**What you will do:** Lay out the lines of the records as a numbered list, starting at the line that contains "Image resolution: width=1073" and running through the end of the records, with both ends included. Skip blank lines and leave out the pictures.

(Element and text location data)
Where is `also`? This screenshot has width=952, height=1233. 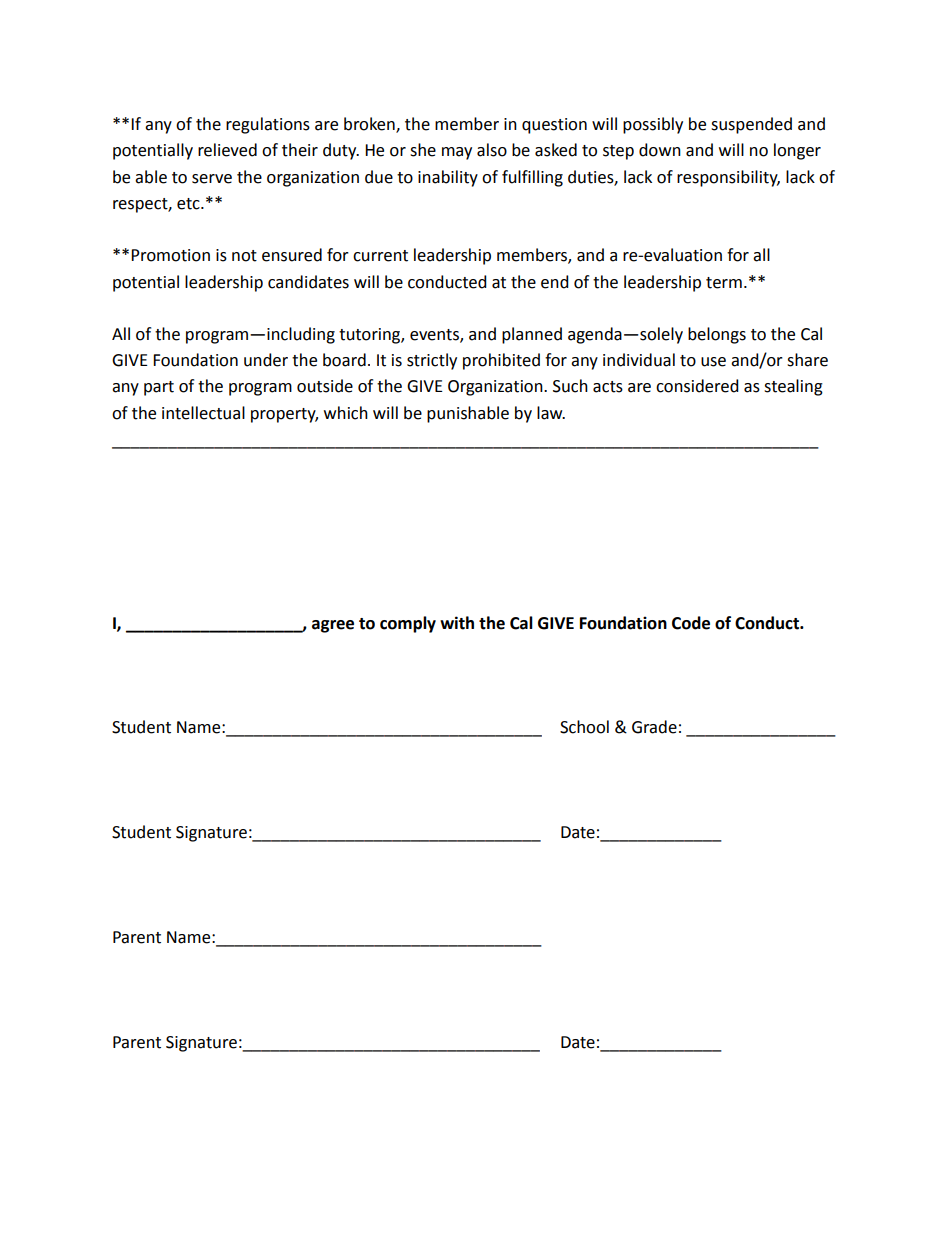
also is located at coordinates (492, 150).
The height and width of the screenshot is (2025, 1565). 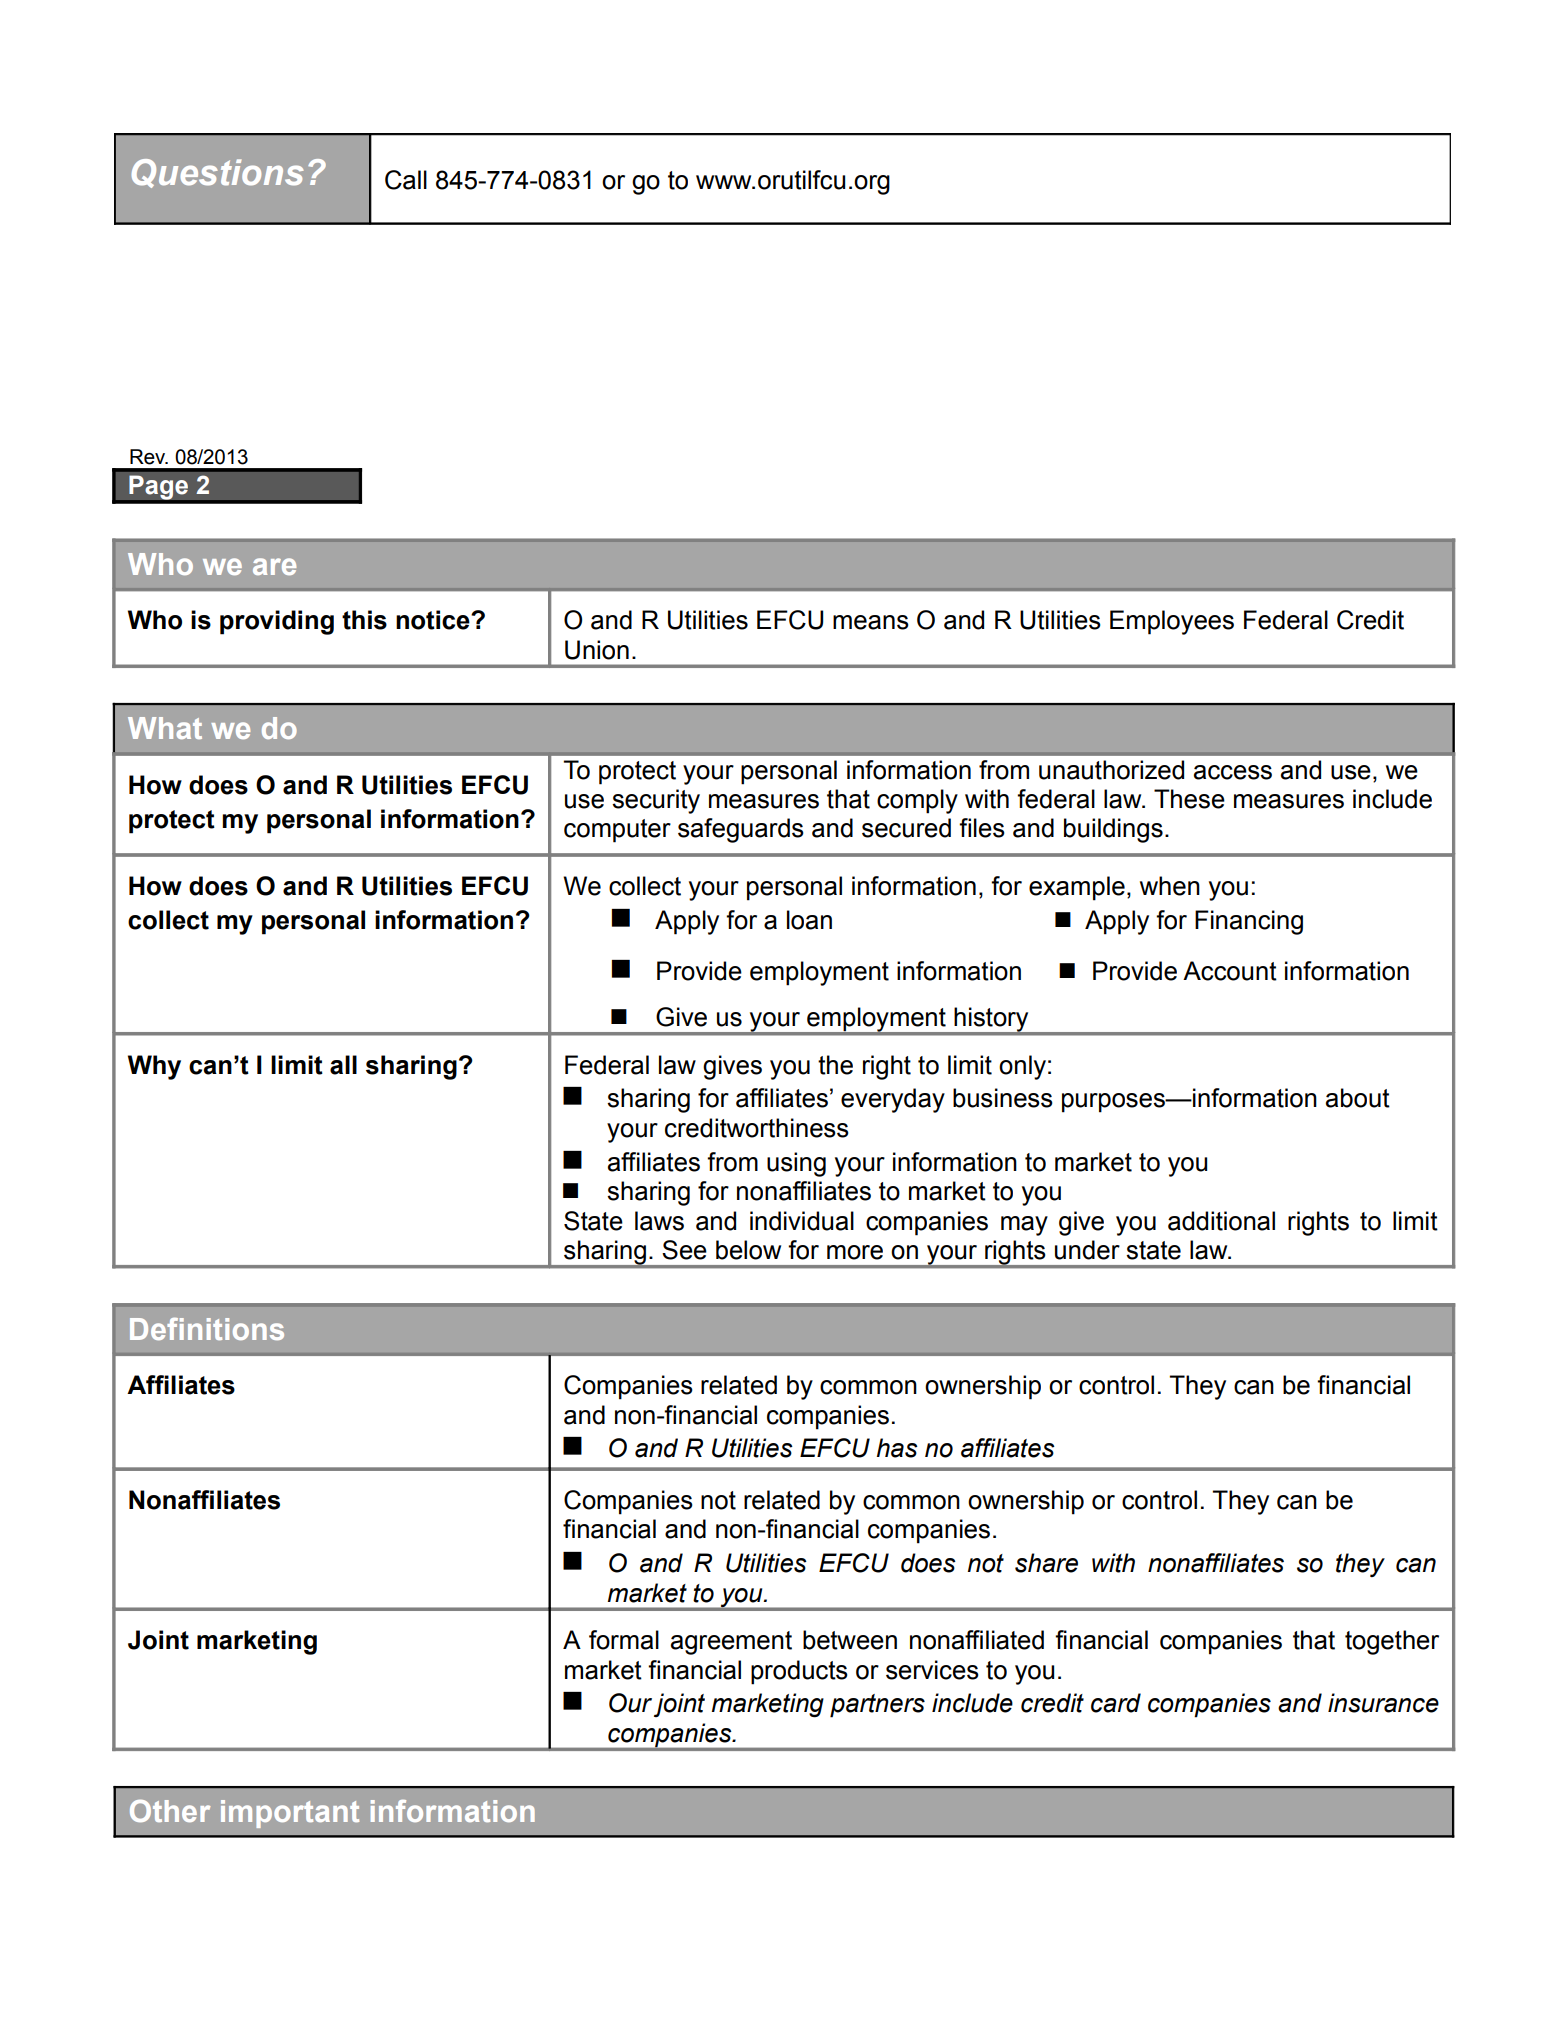 What do you see at coordinates (1221, 1221) in the screenshot?
I see `additional` at bounding box center [1221, 1221].
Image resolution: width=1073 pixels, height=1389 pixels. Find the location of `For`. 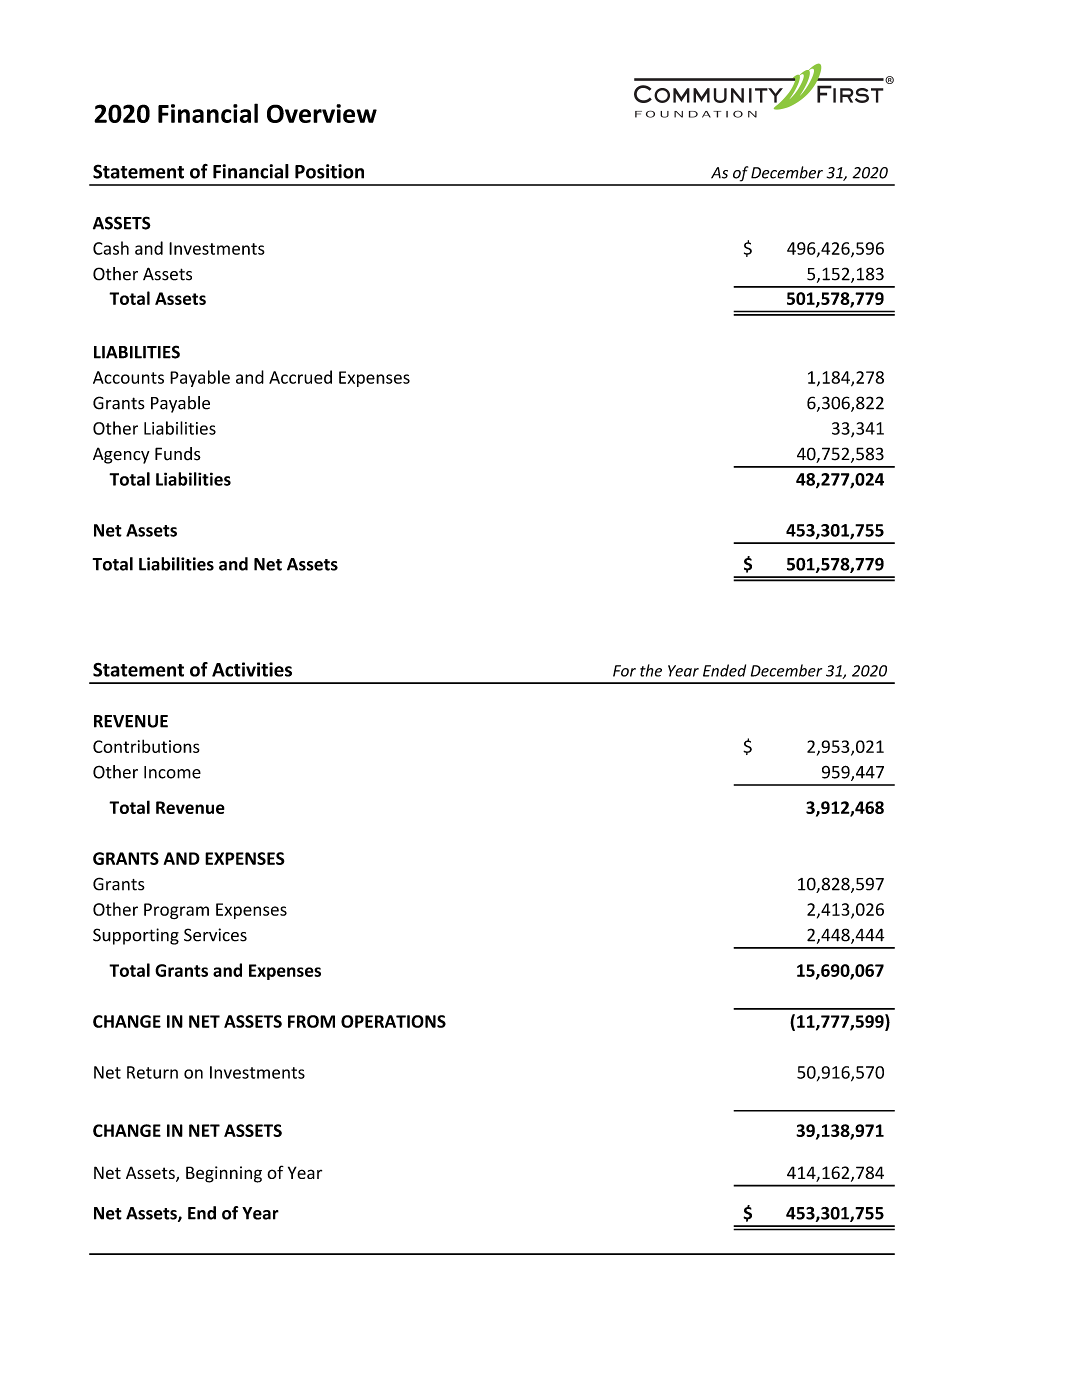

For is located at coordinates (624, 671).
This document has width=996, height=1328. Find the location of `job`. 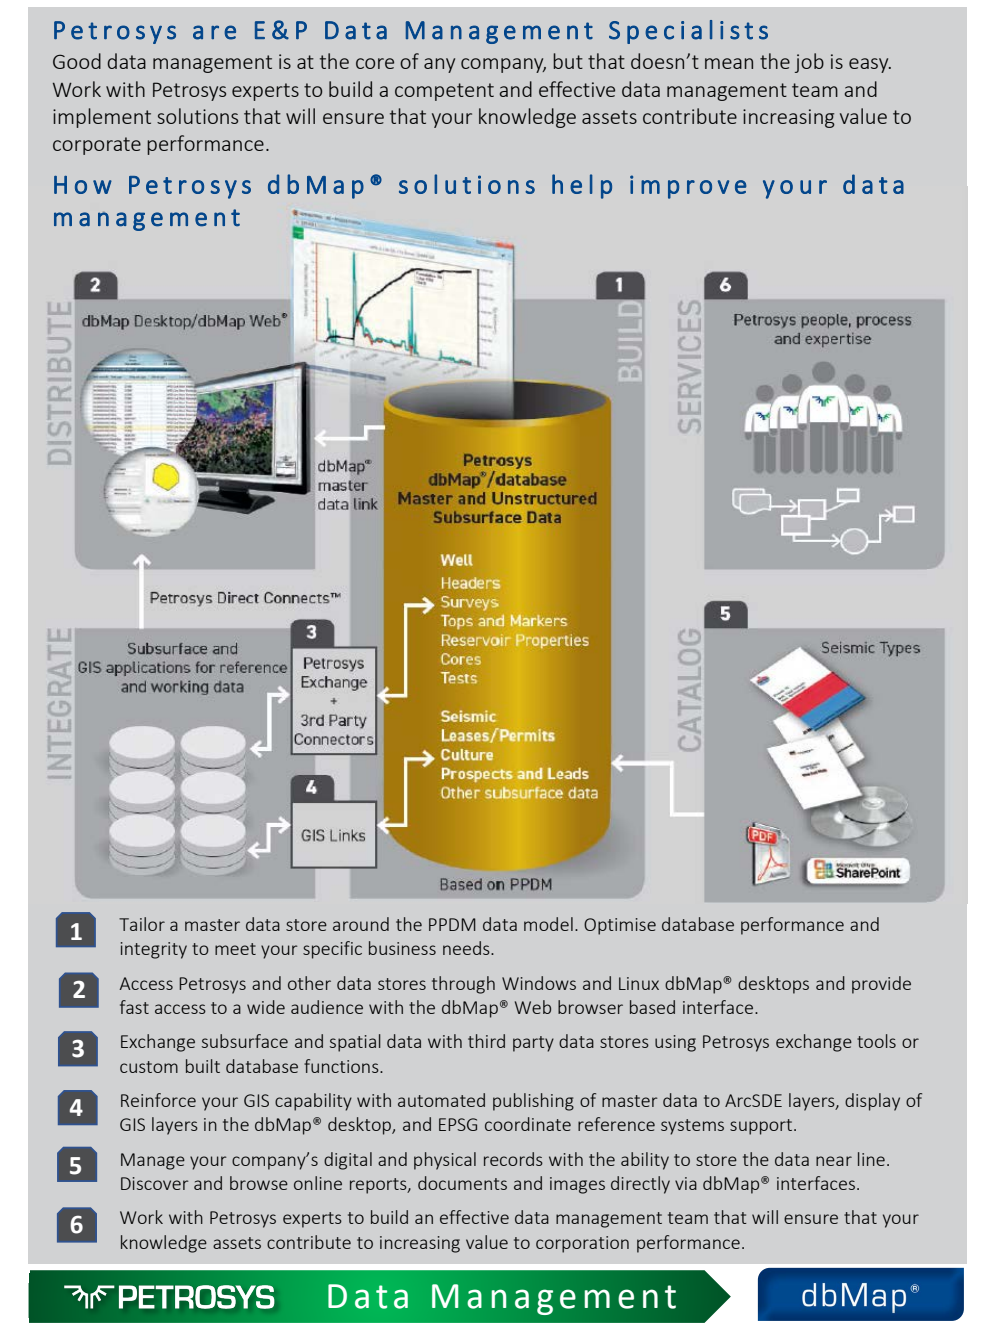

job is located at coordinates (809, 63).
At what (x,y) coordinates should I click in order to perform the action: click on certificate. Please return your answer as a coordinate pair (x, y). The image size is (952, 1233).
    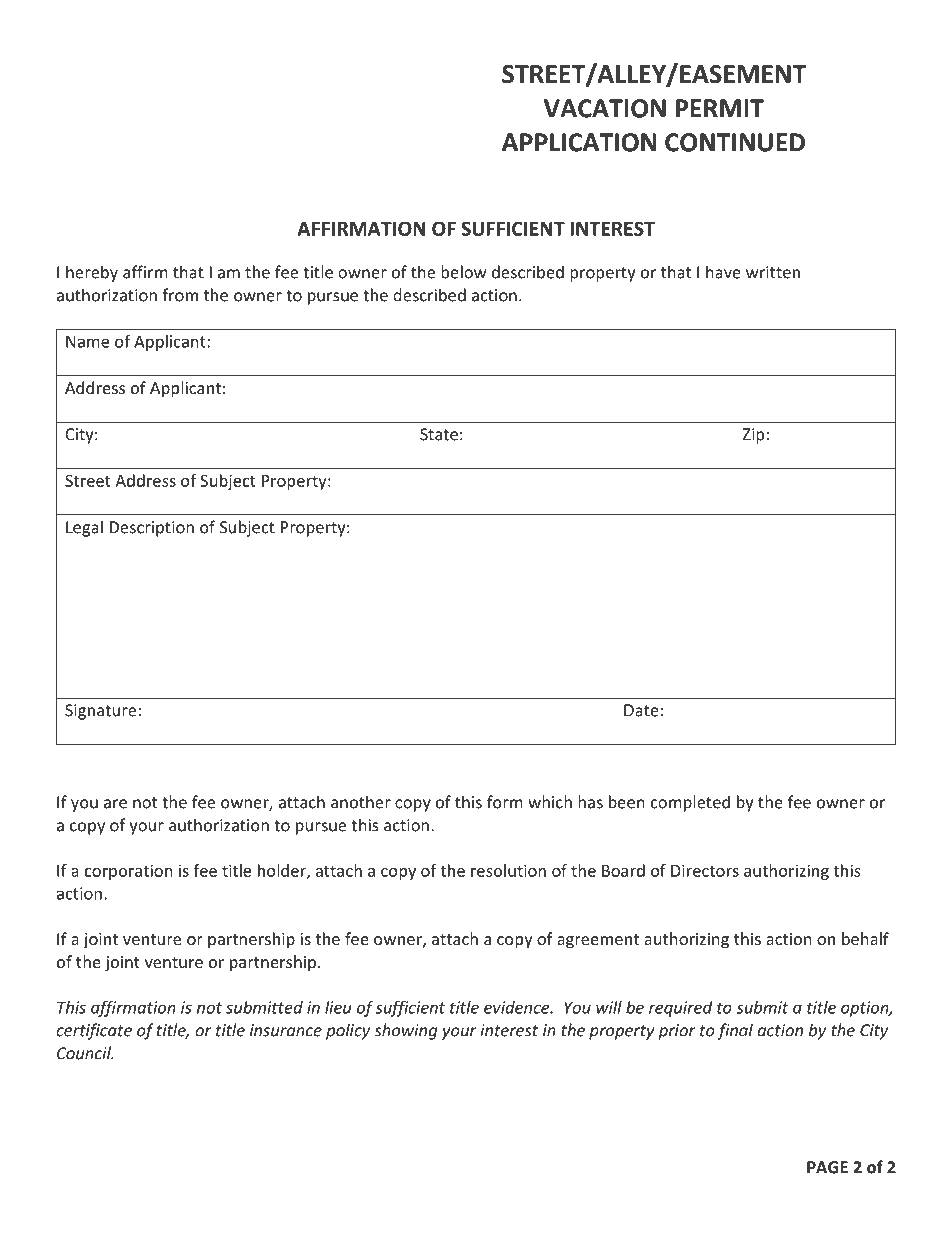
    Looking at the image, I should click on (94, 1031).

**Expected output:**
1. Image resolution: width=1073 pixels, height=1389 pixels. Find the location of `For`. 
2. For is located at coordinates (624, 671).
3. This document has width=996, height=1328. Find the location of `job`. 
4. job is located at coordinates (809, 63).
5. At what (x,y) coordinates should I click in order to perform the action: click on certificate. Please return your answer as a coordinate pair (x, y). The image size is (952, 1233).
6.     Looking at the image, I should click on (94, 1031).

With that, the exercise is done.